— Обязательные задания —
1. На какие десятилетия, согласно фрагменту о критике Михайловского в адрес Достоевского, пришлась эпоха реакции в России?
2. Продолжите фрагмент о критике Михайловского в адрес Достоевского, начав сразу после его последнего предложения.

В итоге Достоевский обвиняется в служении своего рода чистому искусству – искусству самоцельного и жестокого отношению к читателю нагнетания мучительных подробностей и смакованию низменных страстей человека. Этому «пафосу» Михайловский пытается дать и социологическое объяснение. По его мнению, у Достоевского не было «никакого сколько-нибудь общественного идеала»: «Ни к каков определенной партии он не принадлежал... и просто не обладал тем, что можно назвать политическим темпераментом». Это обстоятельство, а также «слабость... чувства меры» способствовали «движению Достоевского по наклонной плоскости от «простоты» к вычурности, от «гуманистического» направления к бесцельному мучительству». «Жестокость» таланта писателя, сверх того, говорит критик, пришлась в пору эпохе реакции в России 70 – 80-х годов, отмеченной падением веры в человека и отсутствием в обществе «широкой задачи».

Достоевский, как и Л. Толстой, стал решающим испытанием возможностей социологической критики Михайловского, априорность которой смыкалась по логике крайностей с вульгаризацией – в особенности когда речь заходила о художниках, идеологически чуждых критику. Этого испытания критика Михайловского не выдержала. Автор «Жестокого таланта» не понял ни конкретно-исторического смысла творчества великого художника-гуманиста, его подлинных связей с эпохой перевала русской общественной жизни, ни общечеловеческой глубины и актуальности проблем и сомнений, владевших сознанием и душою творца «Преступления и наказания» и «Братьев Карамазовых».

— Исходные данные —
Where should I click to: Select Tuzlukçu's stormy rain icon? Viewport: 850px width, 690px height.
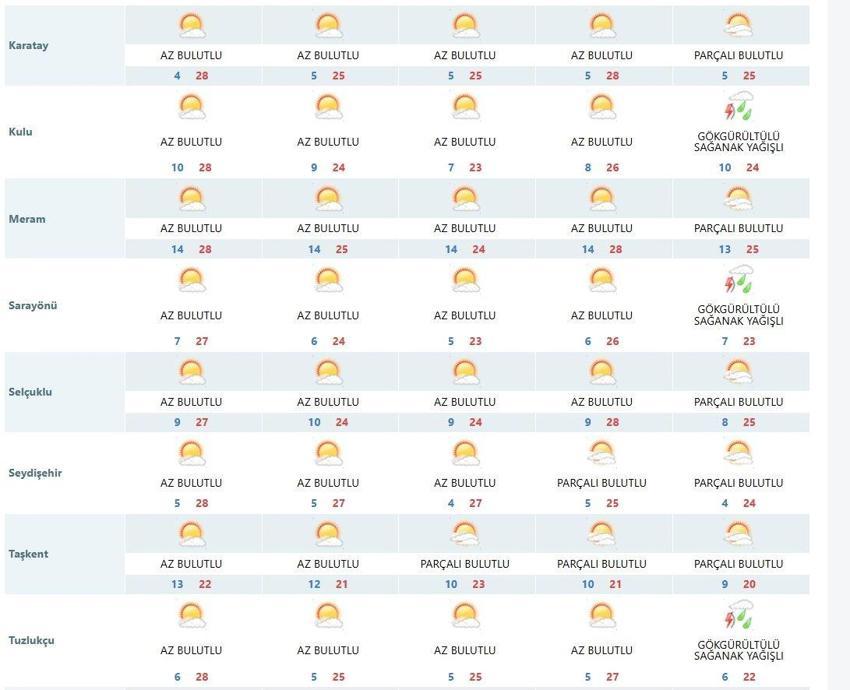[x=736, y=617]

— Ответы к заданиям —
1. На 70–80-е годы.

2.
Михайловский предпринимал усилия, чтобы в духе своих представлений о высшем типе человеческого развитой воздействовать на творчество Всеволода Гарщина. Он писал о нем в статьях «О Всеволоде Гаршине», «Еще о Гаршине и о других» (1886), вошедших в цикл «Дневник читателя». В рассказах писателя Михайловский видит протест против специализации человеческой личности (в частности, специализации художнической деятельности), обрекающей ее на одиночество среди людей. Превращение человека в одну из функций (орган) общественного целого – таково, согласно Михайловскому, главное отрицательное следствие разделения труда, которое несет с собою капитализм и буржуазное развитие страны.

«Мысль об «одиноком в толпе»,– пишет Михайловский,– о безвольном орудии некоторого огромного сложного целого постоянно преследует г. Гаршина... Несчастье и скорбь его героев зависят от того, что все они ищут ближнего, жаждут любви,, ищут такой формы общения с людьми, к которой они могли бы прилепиться всей душой без остатка, всей душой, а не одной только какой-нибудь стороной души... всей душой и, значит, не в качестве специального орудия или инструмента, а в качестве человека, с сохранением всего человеческого достоинства». Однако герои писателя «не находят этих уз и оказываются в положении «пальцев от ноги»«. Гаршина, считает Михайловский, «неотступно преследует... вопрос – кто победит: человеческое достоинство или стихийный процесс, превращающий человека в клапан,— это всем вопросам вопрос».

Хваля Гаршина за «память о человеческом достоинстве», критик одновременно сетует на ту безнадежную перспективу, которая окрашивает рассказы и повести писателя: «Г. Гаршин, мягкий, беззлобный, почему-то не находит ничего такого, на чем можно было бы отдохнуть душой».

В Глебе Успенском Михайловский видит, идеологически близкого и родственного себе человека. Это не мешает ему в статье о нем, как и в отзывах о Гаршине, совершать своего рода перевод (Г. Бялый) художественных образов и понятий писателя на язык собственных нравственно-социологических категорий.

Начало статьи об Успенском, впрочем, лишено этого недостатка. Здесь интересно говорится о жанровом своеобразии рассказов Успенского, связующих воедино беллетристическое и публицистическое начала, о лаконичности его пейзажа, непременно увязанного с конкретной задачей того или иного рассказа, о понимании Успенским художественной деятельности как способа решения главной жизненной проблемы, а не создания литературно-эстетических ценностей как таковых: «Он не пишет, не «сочиняет», а живет с пером в руках».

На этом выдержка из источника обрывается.